Daughter of the Windswept Hills

Part Three – I Will Be Waiting

The band of Aedring made their way down towards the pasture with the quick, stealthy grace of a pack of wolves on the hunt. Thirty five men were part of it, and eight women, Fianna among them, all kitted out for battle. Most were jerkins made of hides, some reinforced with plates of iron, while a few wore iron rimmed hide helmets, or shields constructed in the same manner. They carried a fell array of weapons; spears and axes, heavy swords and hefty maces. Out at the head of the band, Hraega, Fianna’s grandfather, wore an old shirt of bronze scales, an heirloom of the clan, one passed down from generation to generation, repaired and refitted so often that little of the original remained, as well as a dark, fur lined cloak that hung from his shoulders. He had swapped his blacksmith’s hammer for a formidable two handed hammer, one that could strike fear as easily as it crushed skulls.

“In what numbers are we dealing with?” Hraega inquired of Fianna as they walked along the path towards the pasture.

“I saw around sixty, grandfather,” Fianna responded, “Yet there may have been more that I could not see.”

“Let us hope the youth tending to the goats have a mind to get us a full headcount,” Hraega said, striding off ahead.

A young man caught up with Fianna, standing half a head taller than any other of the Aedring. He had a raw boned, rangy feel to him, as if he could, if the circumstances provided, bulk out substantially. He had piercing pale eyes, more grey than blue and, rare among the Aedring, dark blond hair. A shield was slung across his back, set with an iron boss in the centre, and he carried a hand axe.

Neither spoke for some time as they followed after Hraega, yet some form of tension became apparent in Fianna’s frame at the arrival of the young man.

It was Fianna who broke the uneasy silence finally, unable to bear it any more.

“Aifgar, in light of the developments which have taken place, and the outcomes which will almost certainly result, it would seem that the most prudent course of action would be for me to release you from your promise of betrothal to me.”

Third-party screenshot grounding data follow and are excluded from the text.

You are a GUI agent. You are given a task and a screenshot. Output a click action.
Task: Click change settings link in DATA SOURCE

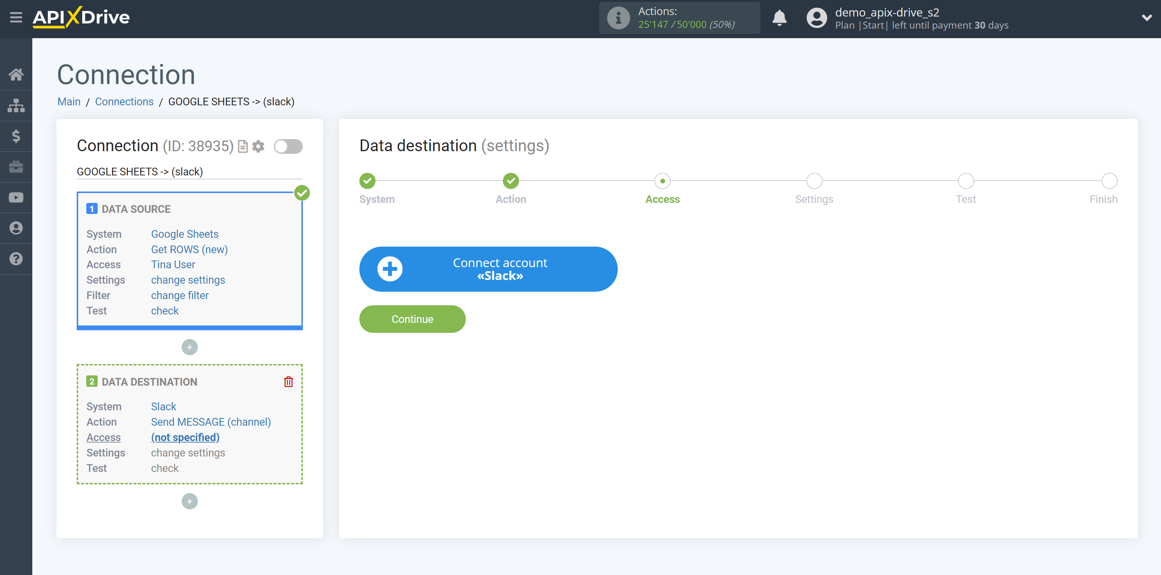click(187, 279)
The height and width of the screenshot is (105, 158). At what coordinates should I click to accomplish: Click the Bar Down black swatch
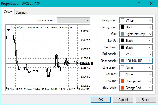123,47

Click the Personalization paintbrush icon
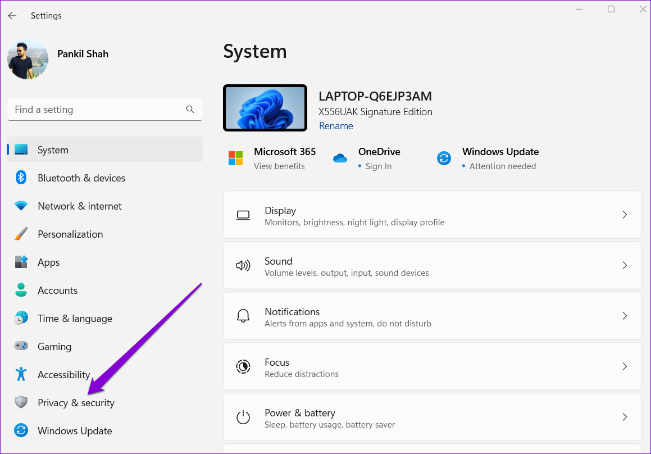[21, 234]
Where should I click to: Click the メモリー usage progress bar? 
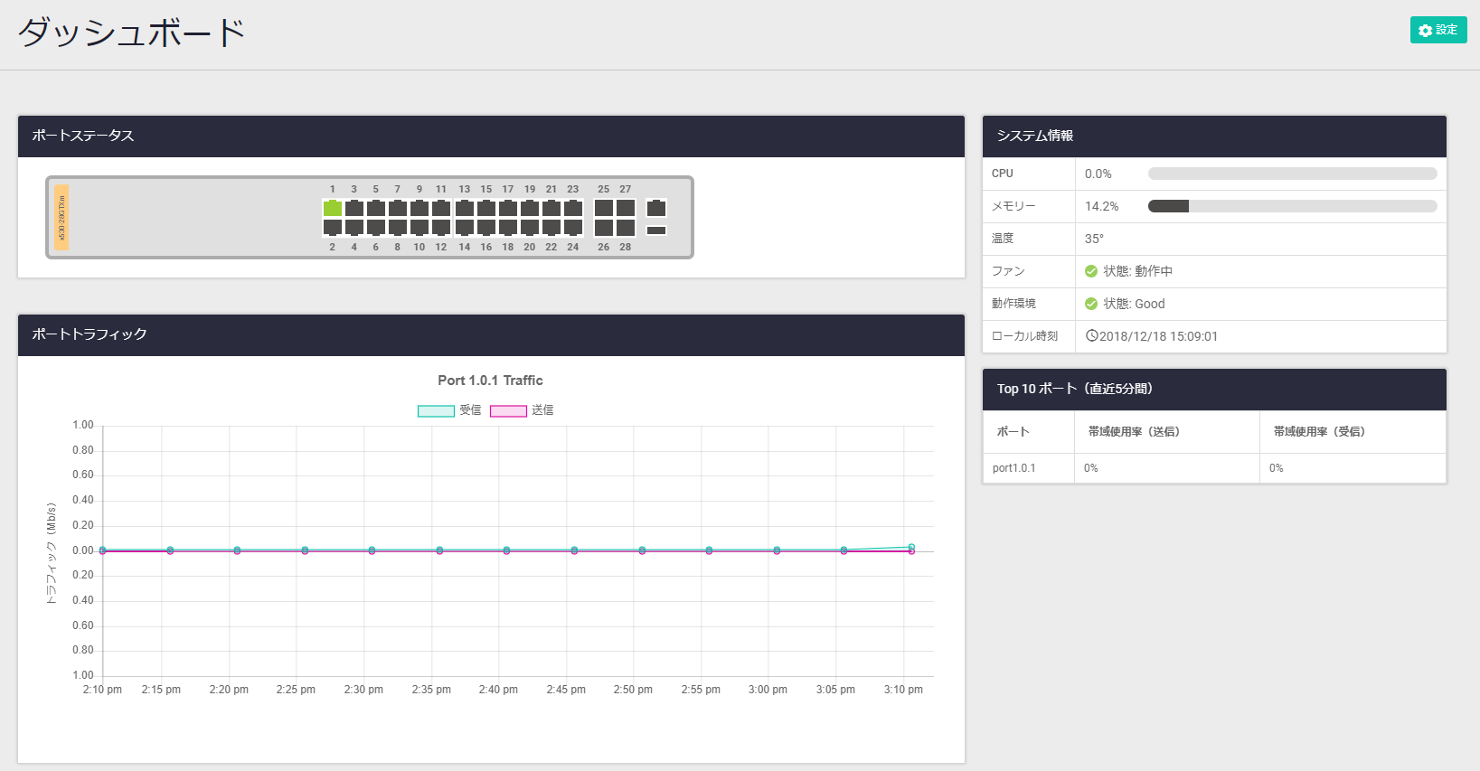tap(1292, 206)
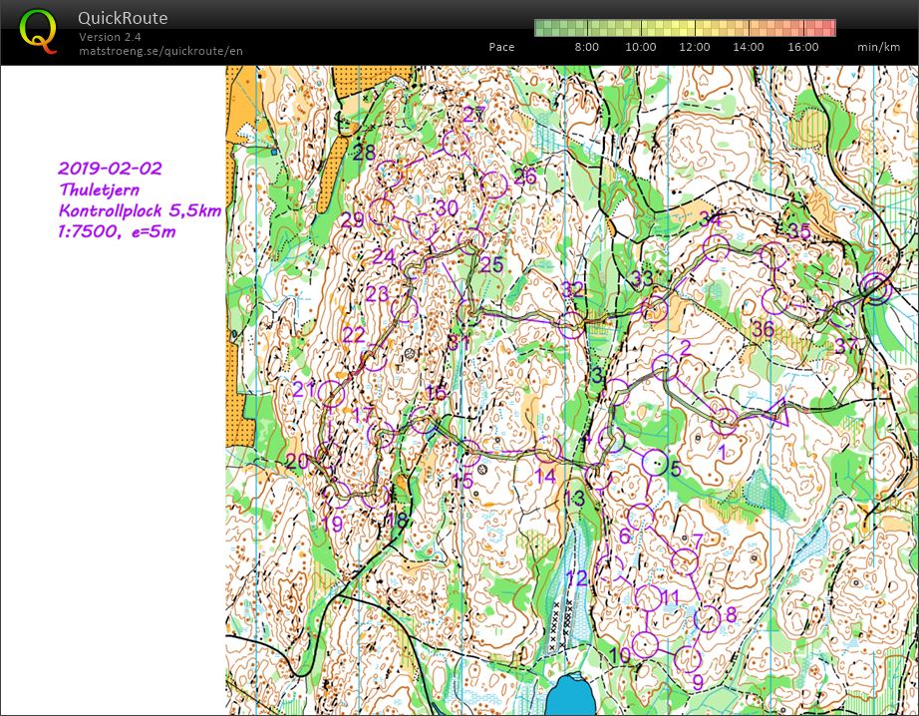919x716 pixels.
Task: Click the QuickRoute logo icon
Action: [38, 31]
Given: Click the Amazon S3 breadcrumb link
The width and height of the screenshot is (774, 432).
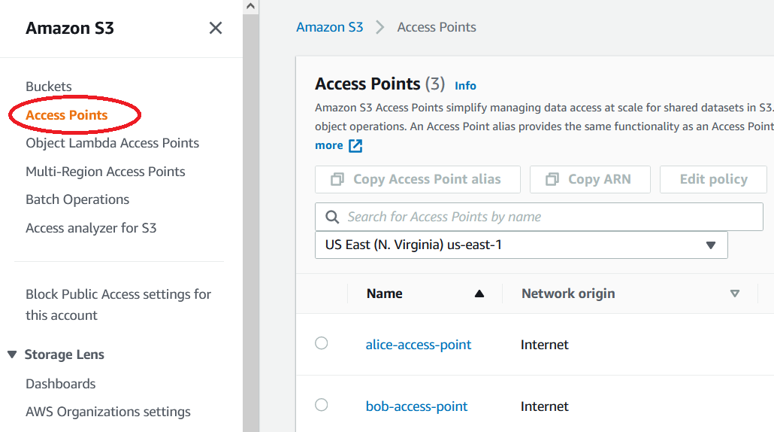Looking at the screenshot, I should coord(330,27).
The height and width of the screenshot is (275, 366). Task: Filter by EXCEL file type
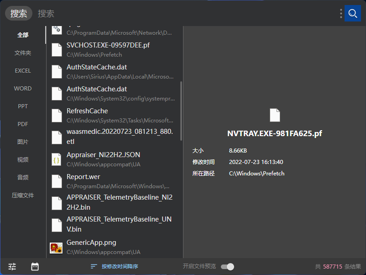click(x=23, y=70)
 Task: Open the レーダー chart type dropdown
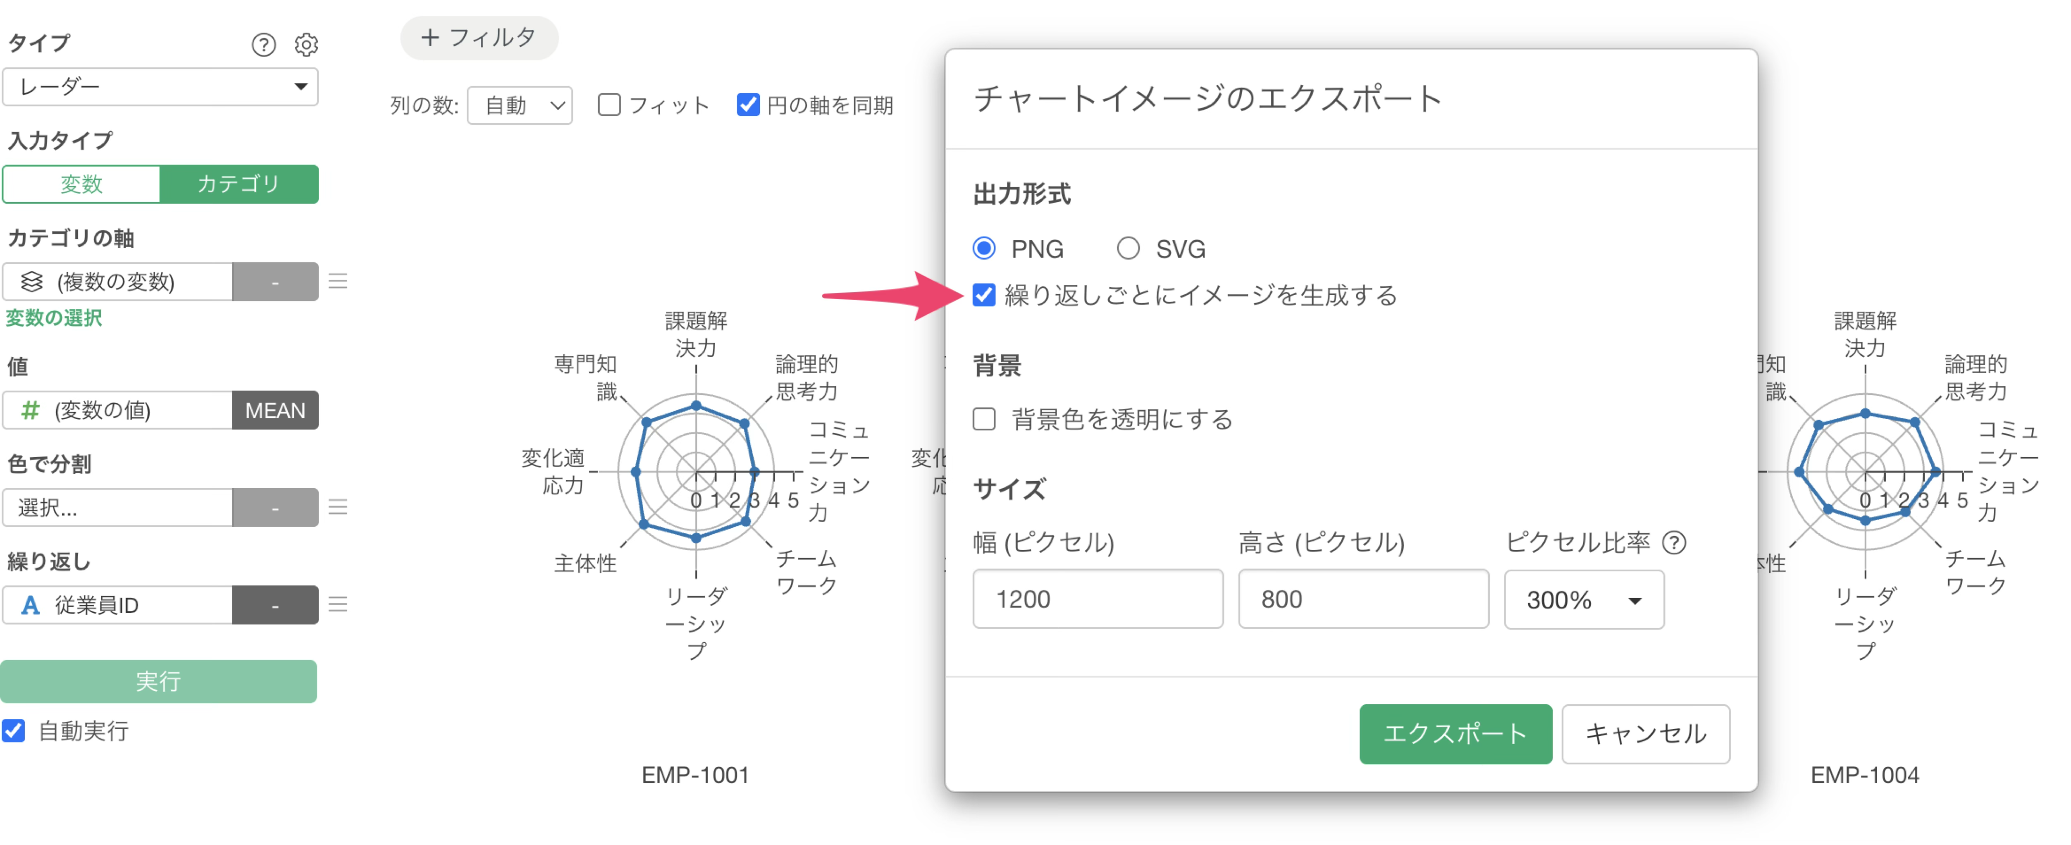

“It will not happen, Fianna,” Aifgar responded stalwartly. “I pledged on my honour to be true to you, and I will not break that pledge.”

“You know the fate of those that fail to complete the rites of initiation. I shall be sent into exile for five years. That is a long time to ask anyone to wait.”

“I would wait for five times as long as that for you,” Aifgar stated loyally.

Fianna fell silent again for a while, struggling to find the words that she needed. “And I for you,” she said finally. “It does not change my fate though.”

“No, it does not, but I did not expect any less of you. I am proud of you, of what you did for the clan. I will be waiting for you when you return.”